Our panel of experts consisted of twenty-two people. Thirteen internal audit directors of Spanish non-financial listed companies (four of them working in IBEX 35 entities), as preparers of information; five financial analysts from leading Spanish companies, as users of the information; and four academics, as scholars of risk disclosure. We ran three rounds of questionnaires.
Please note that, as the new regulation that emerged after the Global Financial Crisis imposed additional information requirements on the financial sector, we have restricted our work to non-financial companies.
This paper is structured as follows. The Literature section describes the main conclusions of other works that study the disclosure of risk information in companies in different parts of the world. It also includes the current Spanish legal, regulatory and good governance provisions for non-financial companies. The Methodology section briefly describes the characteristics and advantages of the qualitative methodology as well as of the Delphi method, and provides details of how we implemented it. The Results and discussion section describes the findings of our research and compares them with those of other researchers. Finally, the Conclusions and further research section summarizes conclusions and proposes further investigation.
2 Literature
2.1 Quality of the risk information provided by listed companies
Quality information is that which covers a wide spectrum of risk factors, informs of their potential impacts, especially in the future, whether positive or negative, and provides a quantitative measure of them (Beretta & Bozzolan, 2004). Based on this definition, most of the works analysed conclude that companies are far from disclosing risk information with the appropriate quality.
In relation to risk factors, most companies provide extensive risk lists, applicable to any company, making it difficult to identify the main ones (Association of Chartered Certified Accountants [ACCA], 2014; Financial Reporting Council [FRC], 2009). The risks identified are not very relevant, very few relate to growth or to the growth strategy of the company, even though this is the most significant concern of shareholders (KPMG, 2014). There is a general tendency to report financial risks more than non-financial risks. Most companies report financial risks and internal control risks, but few report business risks (Abraham & Cox, 2007; Cabedo & Tirado, 2009; Dobler, Lajili, & Zéghal, 2011; FRC, 2009; Rodríguez Domínguez & Nogera Gámez, 2014). Management mechanisms and mitigation instruments are also better described for financial risks than for non-financial (Cabedo & Tirado, 2009).

## [To be done]
1) Answer these questions using the passage on corporate risk disclosure:
(a) How many financial analysts served on the panel of experts?
(b) Why did the authors limit their work to non-financial companies?
(c) Which section of the paper summarizes conclusions and proposes further investigation?
2) Extend the passage on corporate risk disclosure, picking up right after its last sentence.

## [Data shown]
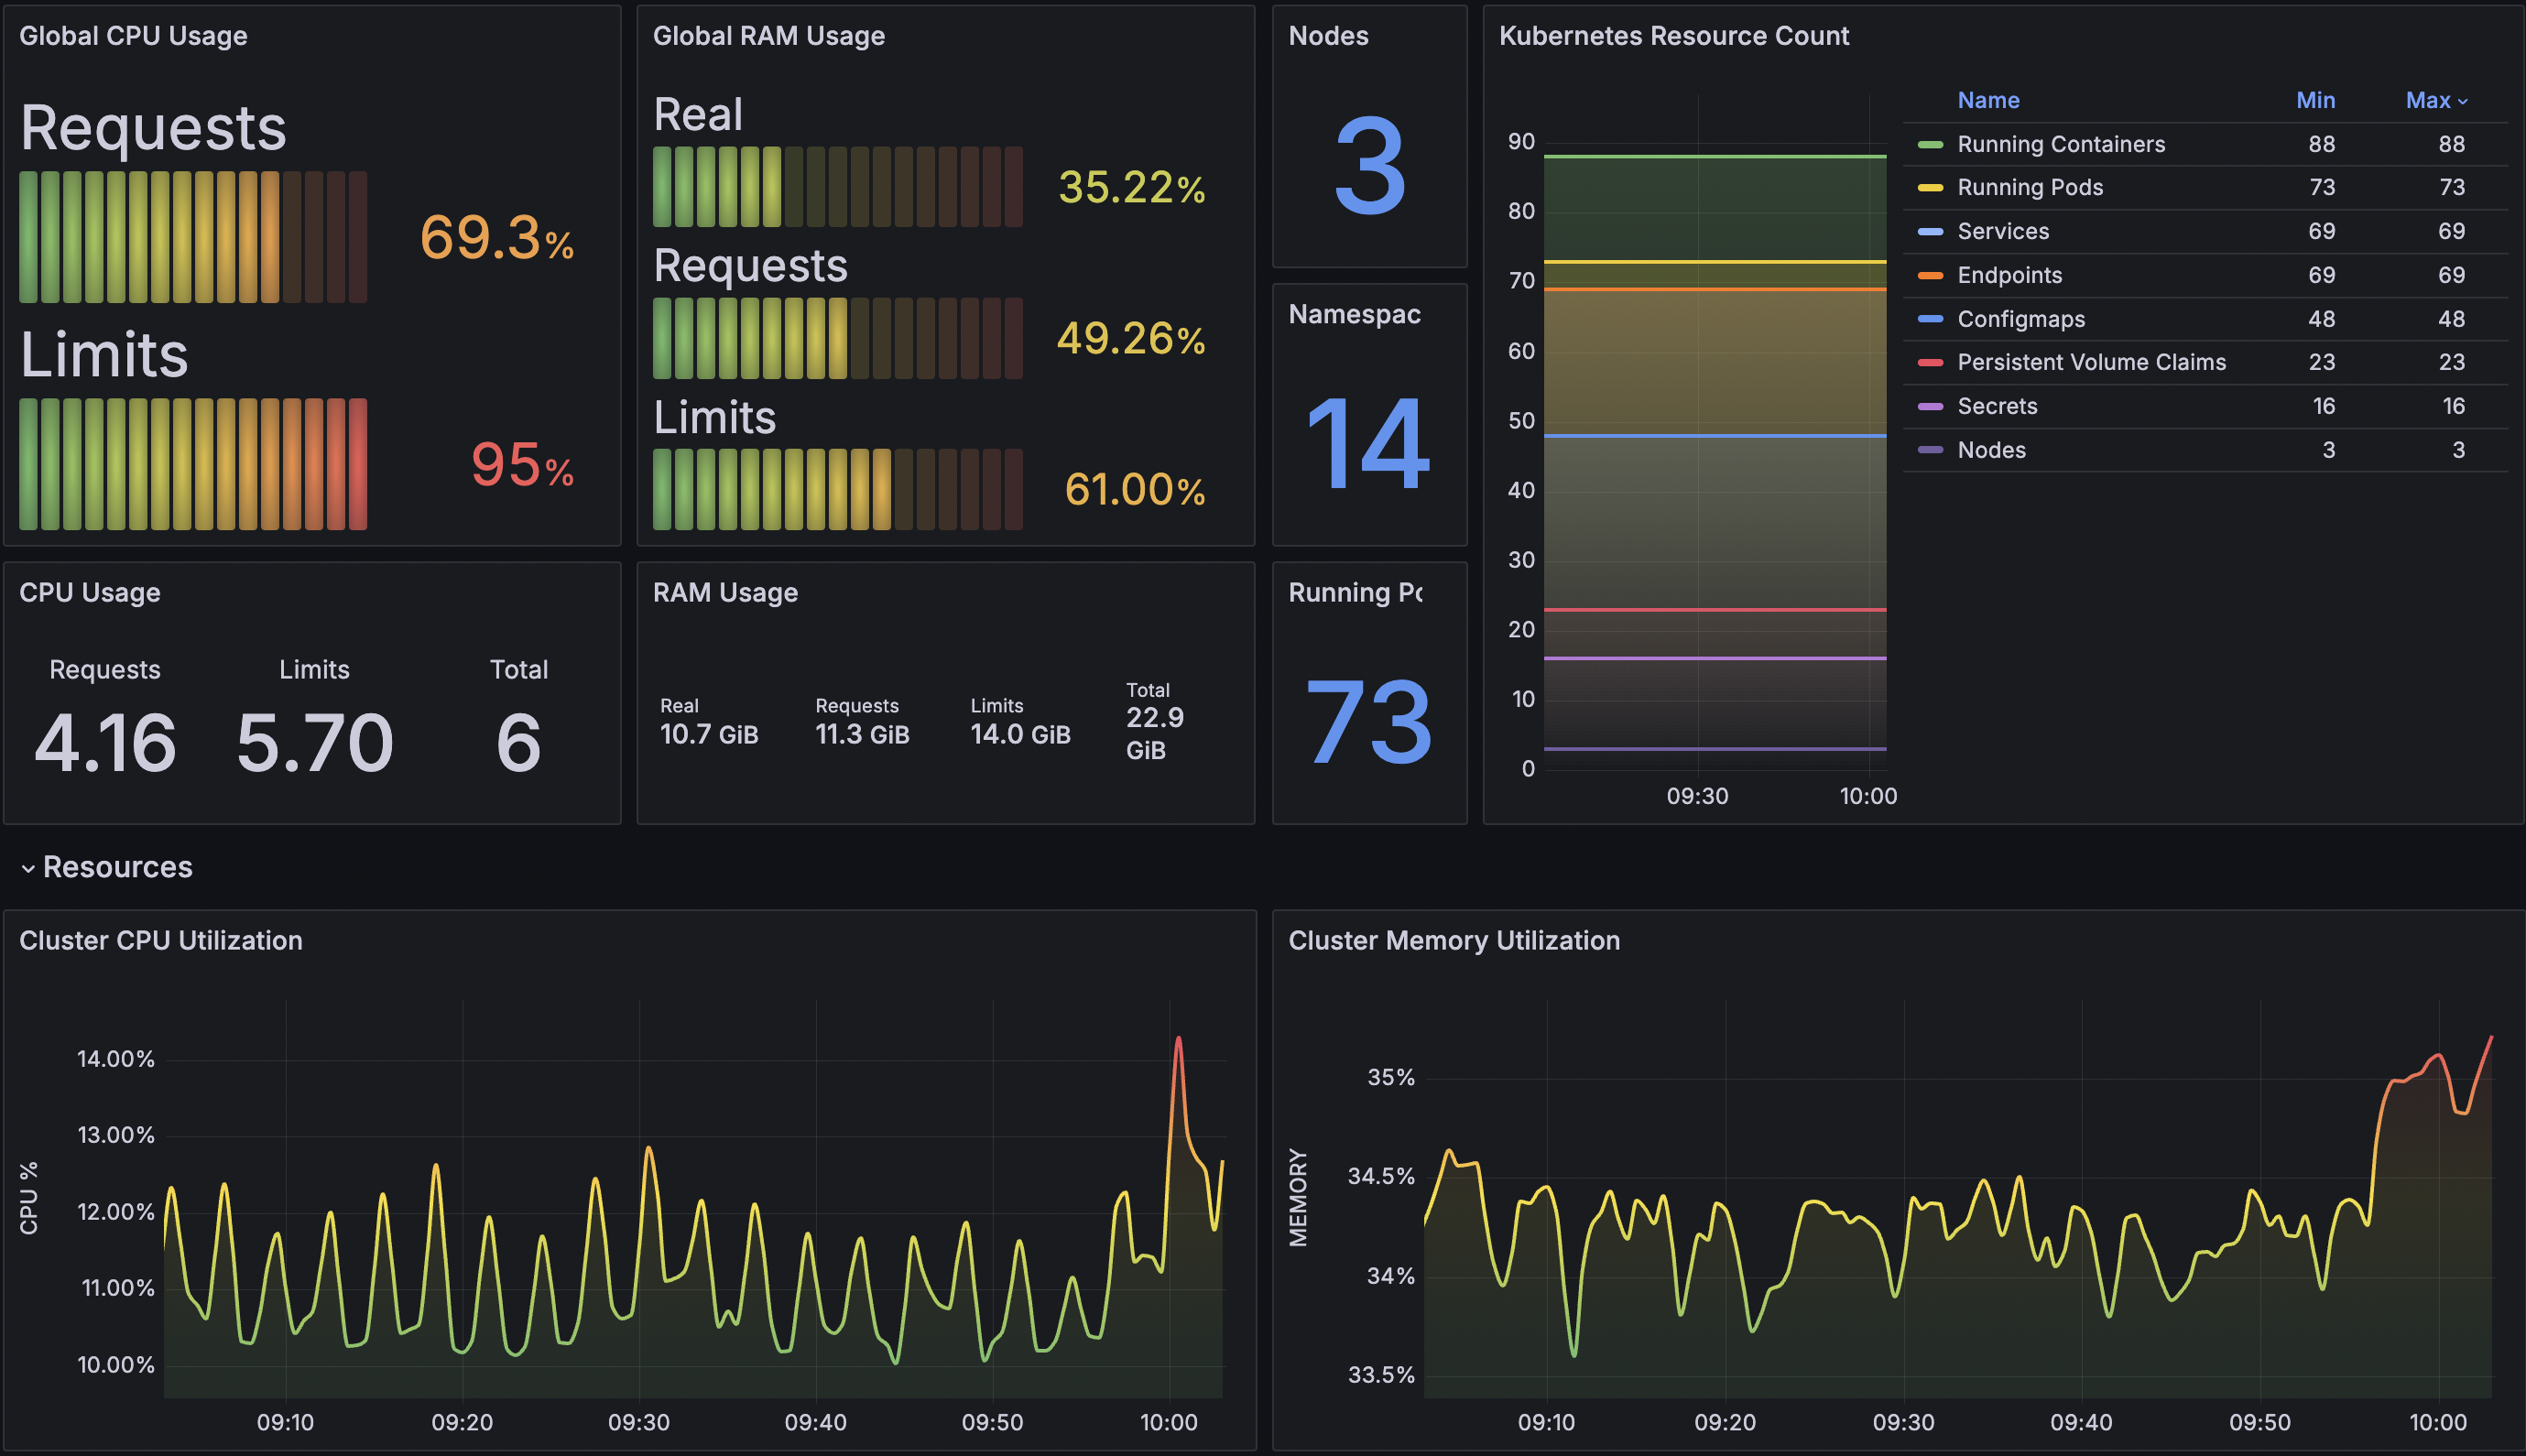Click the Persistent Volume Claims legend icon
The height and width of the screenshot is (1456, 2526).
(x=1930, y=363)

## [Task-by-task answers]
1)
(a) Five.
(b) The new regulation that emerged after the Global Financial Crisis imposed additional information requirements on the financial sector.
(c) The Conclusions and further research section.

2)
The information tends to be qualitative, with very few quantitative specifications of the probability of occurrence of a risk and its estimated impact, especially for non-financial risks (Ali, 2005; Beretta & Bozzolan, 2004; Berger & Gleißner, 2006; Cabedo & Tirado, 2009; Campbell, Chen, Dhaliwal, Lu, & Steele, 2010; Canadian Institute of Chartered Accountants [CICA], 2012; Dobler et al., 2011; Graco, 2012; Hernández Madrigal, 2011; Lajili, 2009; Linsley & Shrives, 2006; Miihkinen, 2012; Oliveira, 2012; PricewaterhouseCoopers [PwC], 2014; Rodríguez Domínguez & Nogera Gámez, 2014).
In general, there are few indications about the economic impact of risk factors (KPMG, 2014; PwC, 2014) and, when they appear, they tend to be positive (Ali, 2005; ACCA, 2014; Beretta & Bozzolan, 2004; Linsley & Shrives, 2006).
There are more references to present or past events than to future ones and, in general, there is very little prospective information (Ali, 2005; Beretta & Bozzolan, 2004; Dobler et al., 2011; Graco, 2012; Oliveira, 2012; Rodríguez Domínguez & Nogera Gámez, 2014).
There are very few explanations about risk management, criteria used for risk assessment, tolerance levels, or mitigation strategies (CICA, 2012; FRC, 2009; KPMG, 2014).
In summary, the information is routine, predictable, ineffective and adds little value (PwC, 2014). Companies disclose information about their future strategies but avoid indicating their impact, not only in quantitative terms, but also in terms of the economic sign of the expected result (Beretta & Bozzolan, 2004). An idea of what might happen is given but without specifying whether the outcome will be positive or negative (Campbell et al., 2010). The level of clarity and comprehensibility of the information is very low (Linsley & Lawrence, 2007). There are many generic sentences about risk policies but the description of risks lacks coherence (Linsley & Shrives, 2006). The general tendency is to disclose incomplete information with few details (Hernández Madrigal, 2011). The information is descriptive and anecdotal, predominantly narrative and based on philosophical aspects (Hernández Madrigal, Blanco Dopico, & Aibar Guzmán, 2012). Companies disclose generic information focusing on risk management (policies, objectives, events, classification, control mechanisms, supervision), presented in a narrative way, and with few quantitative and prospective details (Hernández Madrigal, Blanco Dopico, & Aibar Guzmán, 2011). In general, the reporting framework tends to be formal but not substantial (Beretta & Bozzolan, 2004).
Considering the above, we raise the following research question:
Q1. What is the quality level of the risk information disclosed currently by Spanish non-financial listed companies?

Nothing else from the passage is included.